*ENTRIES SUPPLIED*.
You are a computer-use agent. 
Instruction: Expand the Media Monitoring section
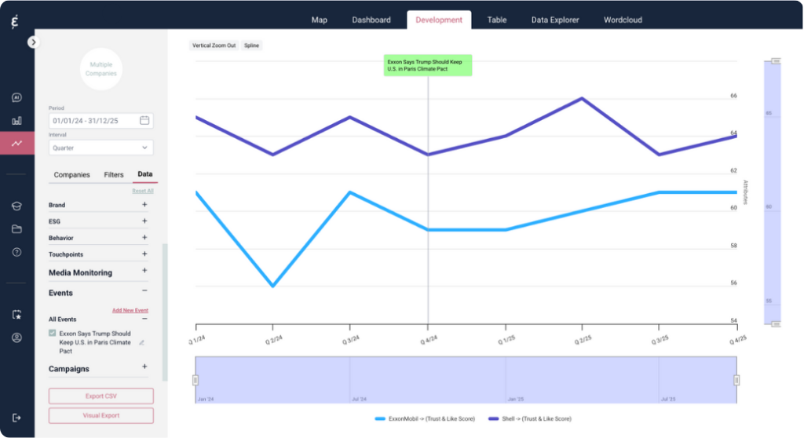tap(144, 271)
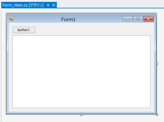Viewport: 164px width, 122px height.
Task: Click the bottom-right corner sizing handle
Action: click(157, 115)
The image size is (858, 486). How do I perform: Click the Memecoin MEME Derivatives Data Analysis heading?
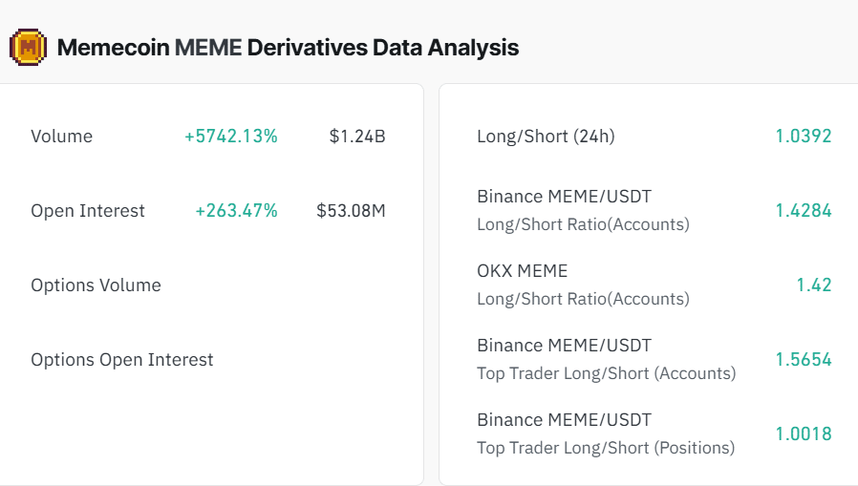[x=288, y=47]
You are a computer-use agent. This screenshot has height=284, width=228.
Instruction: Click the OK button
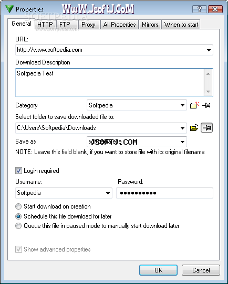pyautogui.click(x=158, y=270)
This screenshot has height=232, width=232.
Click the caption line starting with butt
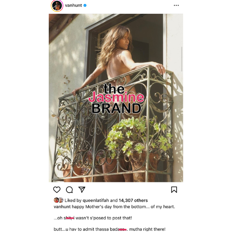109,229
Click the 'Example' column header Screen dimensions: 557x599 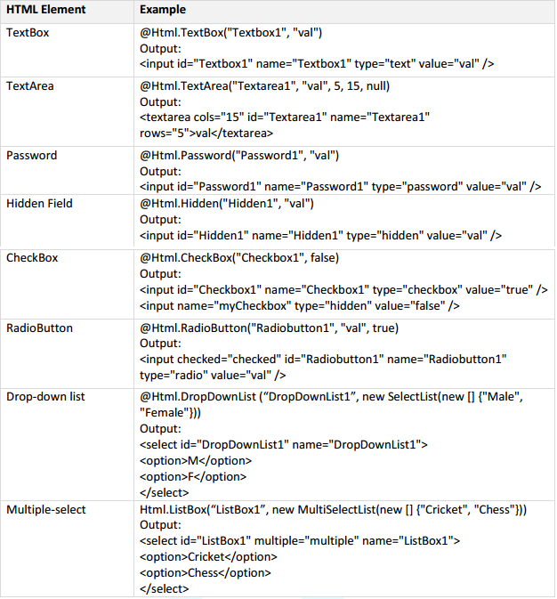[163, 10]
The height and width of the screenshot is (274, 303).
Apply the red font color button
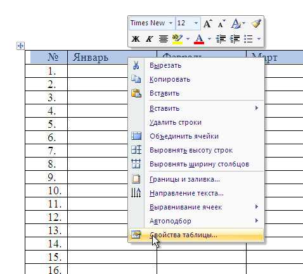pos(199,39)
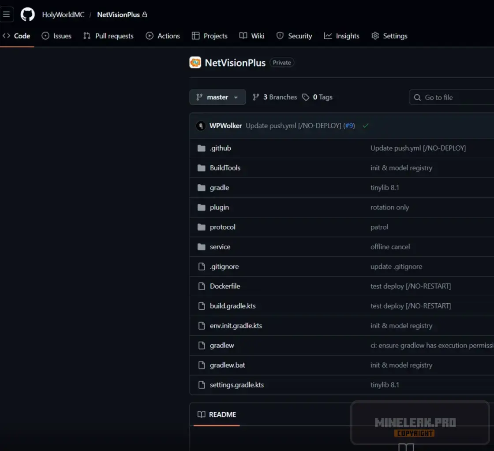The image size is (494, 451).
Task: Open pull request #9 link
Action: pos(349,126)
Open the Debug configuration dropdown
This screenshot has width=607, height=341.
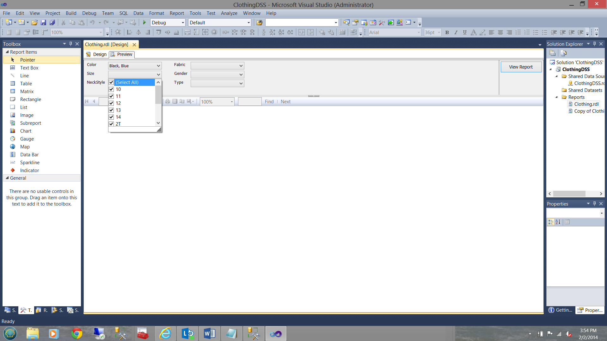tap(183, 23)
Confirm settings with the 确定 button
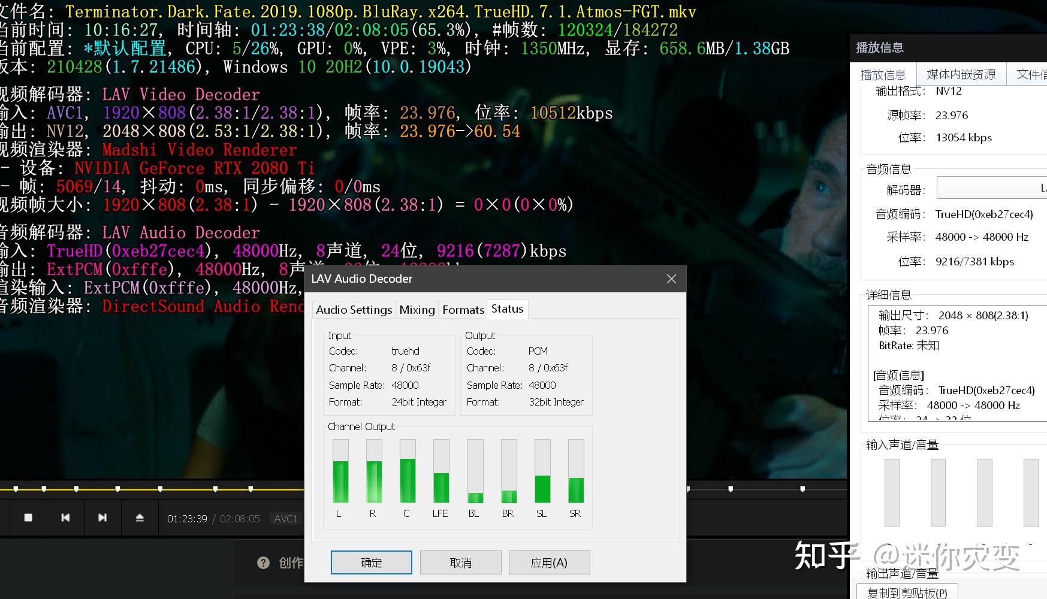The width and height of the screenshot is (1047, 599). coord(371,562)
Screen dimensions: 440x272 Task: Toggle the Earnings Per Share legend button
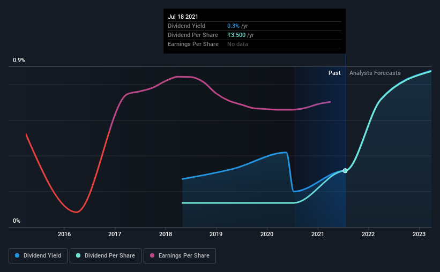[180, 256]
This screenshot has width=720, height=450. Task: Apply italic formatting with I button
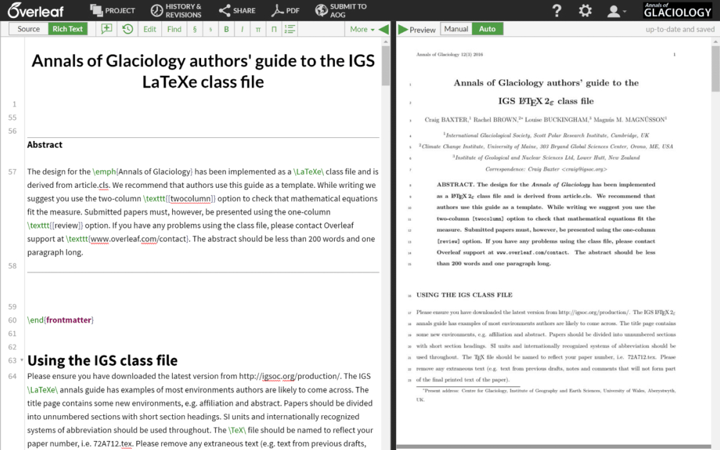(242, 29)
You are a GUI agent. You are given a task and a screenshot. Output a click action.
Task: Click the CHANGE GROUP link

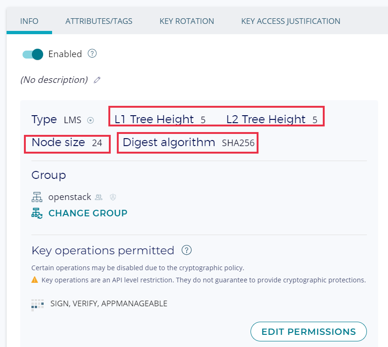(x=88, y=213)
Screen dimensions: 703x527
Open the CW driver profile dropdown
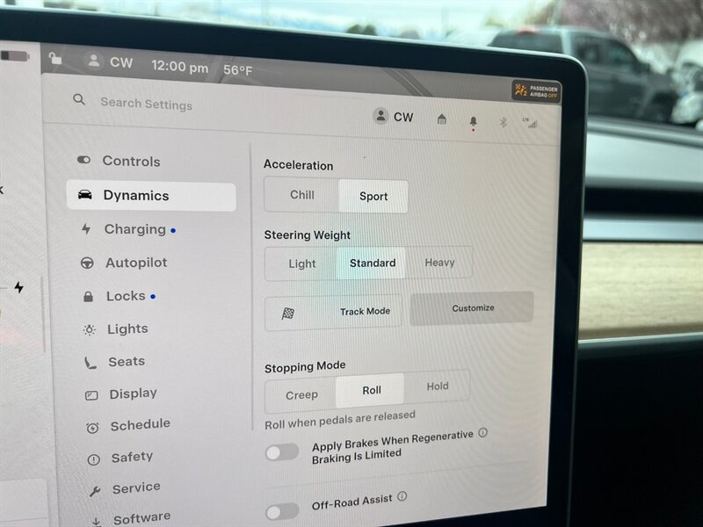click(393, 117)
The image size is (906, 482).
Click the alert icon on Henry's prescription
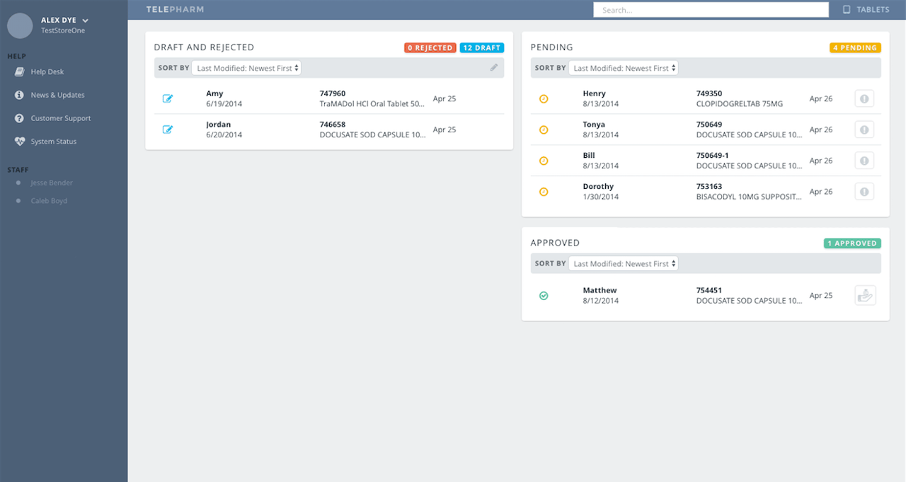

*TASK INSTRUCTIONS*. Replace "dropdown" with "drop-down menu" in the part of the data that opens with the line containing "Open the Debug configuration dropdown" and closes at the end of the data, and give only that part with everything else unchanged. Leave the pictures out of your answer.

*CORRECT OUTPUT*.
Open the Debug configuration drop-down menu
This screenshot has width=607, height=341.
tap(183, 23)
Confirm settings with the 确定 button
The width and height of the screenshot is (1047, 599). coord(371,562)
Screen dimensions: 440x272 Task: Toggle the Earnings Per Share legend button
[180, 256]
This screenshot has width=720, height=450. Task: Apply italic formatting with I button
(242, 29)
You are a GUI agent. You are given a task and a screenshot. Output a click action.
Task: Click the CHANGE GROUP link

(x=88, y=213)
Screen dimensions: 703x527
Open the CW driver profile drop-down menu
click(393, 117)
The image size is (906, 482).
Click the alert icon on Henry's prescription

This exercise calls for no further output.